We agree. What's more, while Skillern has always been conservative with a dollar, Fairbanks' eye for dollars and fiscal analysis would offer a closer inspection of whether Hamilton County might just be too proud of its $105 million reserve fund. Certainly we should have a reserve fund: It helps the county have a AAA bond rating, which means lower interest rates on borrowed money. But the county also had a AAA rating when the reserve fund was $85 million three years ago, according to newspaper archives. Excess money sitting in a bank is wasted if we're borrowing money needlessly or putting off needed new schools until they will be more costly.

Then there's the commissioner's expenditure - or hoarding - of his district's $100,000-a-year discretionary fund. Skillern historically has kept a large balance in the fund. As of the end of March, Skillern's balance was $361,431, according to county records. That's money that isn't going toward fixing some need.

"Taxes are collected to spend. Our job is spend the tax dollars wisely, not to keep it (locked up)," Fairbanks said, adding that he believes county residents have plenty of good ideas about how to use those dollars if their commissioner would just talk to them - both during meetings and out in the community.

Fairbanks has the expertise to run budget numbers down without being afraid to let county residents in on the process. He also is community minded. He is a longtime TSSAA football referee, an alumnus of Leadership Chattanooga and has sought votes to serve in elected office before.

Skillern has given years of good service to the county. He was appointed to the County Commission in January 2001 and since has won election to three four-year terms. Before that, he served on the county school board off and on since 1976. It's time, however, for someone new.

We endorse Fairbanks.


photo Jim Fields

District 2 (Unopposed)

Jim Fields

Commissioner James A. "Jim" Fields, who represents Signal Mountain and other areas along the western border of Hamilton County, is unopposed in the May 6 Hamilton County primary election.
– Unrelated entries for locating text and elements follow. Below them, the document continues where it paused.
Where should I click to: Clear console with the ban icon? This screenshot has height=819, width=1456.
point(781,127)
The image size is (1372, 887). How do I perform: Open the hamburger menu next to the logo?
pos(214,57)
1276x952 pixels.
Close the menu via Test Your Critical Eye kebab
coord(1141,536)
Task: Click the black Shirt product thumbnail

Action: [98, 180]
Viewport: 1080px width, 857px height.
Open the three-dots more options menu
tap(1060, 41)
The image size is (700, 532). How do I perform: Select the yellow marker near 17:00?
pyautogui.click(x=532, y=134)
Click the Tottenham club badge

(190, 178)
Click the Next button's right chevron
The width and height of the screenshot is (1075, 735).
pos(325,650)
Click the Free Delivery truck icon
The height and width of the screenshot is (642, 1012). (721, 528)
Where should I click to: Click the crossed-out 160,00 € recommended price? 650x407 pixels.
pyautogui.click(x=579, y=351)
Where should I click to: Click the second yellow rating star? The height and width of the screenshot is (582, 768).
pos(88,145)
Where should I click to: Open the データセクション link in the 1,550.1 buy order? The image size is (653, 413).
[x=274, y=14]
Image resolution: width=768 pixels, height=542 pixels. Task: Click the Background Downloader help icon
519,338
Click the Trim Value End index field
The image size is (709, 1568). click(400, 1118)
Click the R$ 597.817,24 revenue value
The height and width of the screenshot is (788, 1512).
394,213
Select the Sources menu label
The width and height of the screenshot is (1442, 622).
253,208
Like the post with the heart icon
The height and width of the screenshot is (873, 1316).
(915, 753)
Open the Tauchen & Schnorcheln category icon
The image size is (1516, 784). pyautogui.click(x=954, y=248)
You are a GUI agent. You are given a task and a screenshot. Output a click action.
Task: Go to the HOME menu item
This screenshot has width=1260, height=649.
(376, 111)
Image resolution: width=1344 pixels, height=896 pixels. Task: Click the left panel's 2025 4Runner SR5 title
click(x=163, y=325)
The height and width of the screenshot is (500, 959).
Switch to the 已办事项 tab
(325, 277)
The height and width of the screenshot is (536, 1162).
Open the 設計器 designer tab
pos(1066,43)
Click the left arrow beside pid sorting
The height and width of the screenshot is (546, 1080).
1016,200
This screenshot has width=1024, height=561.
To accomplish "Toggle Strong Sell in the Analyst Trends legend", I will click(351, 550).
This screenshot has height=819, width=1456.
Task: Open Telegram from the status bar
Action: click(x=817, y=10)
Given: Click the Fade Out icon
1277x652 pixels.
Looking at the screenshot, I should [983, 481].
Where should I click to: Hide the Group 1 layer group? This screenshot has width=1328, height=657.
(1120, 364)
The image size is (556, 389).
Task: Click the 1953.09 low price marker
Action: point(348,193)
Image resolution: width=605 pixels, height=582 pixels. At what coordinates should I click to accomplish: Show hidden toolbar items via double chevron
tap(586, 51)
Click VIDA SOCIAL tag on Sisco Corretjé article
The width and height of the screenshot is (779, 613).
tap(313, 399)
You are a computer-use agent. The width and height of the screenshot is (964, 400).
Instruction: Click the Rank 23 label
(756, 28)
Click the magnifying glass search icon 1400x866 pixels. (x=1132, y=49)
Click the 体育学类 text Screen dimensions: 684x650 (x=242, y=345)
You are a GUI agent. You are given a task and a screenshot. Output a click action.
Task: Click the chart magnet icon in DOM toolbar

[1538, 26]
Voters first elected Fields, a Republican, in August 2010. He is an attorney and a partner in the law firm Fields & Moss.

In September, he was elected Hamilton County commission vice chairman. He also serves as the chairman of the commission's legal committee.

Fields is a supporter of the county's right to have prayers before meetings.


photo Marty Haynes

District 3 (Unopposed)

Marty Haynes

Lifetime Hixson native Marty Haynes won a special election in 2012 to represent Hixson and Middle Valley. He won 82 percent of the vote that year, and is unopposed this year.

Haynes, a Republican, a Hixson High School booster and Porter Warner industrial salesman, took the commission seat of now-Mayor Jim Coppinger.

He listened to constituents in February and changed his vote to reverse a commission decision to allow sheriff deputies to video and cite speeding drivers without pulling them over, and he was behind a move to post online an accounting of how commissioners spend nearly $1 million annually at their discretion - $100,000 each in discretionary funds. He also campaigned for a new school to serve Ganns Middle Valley.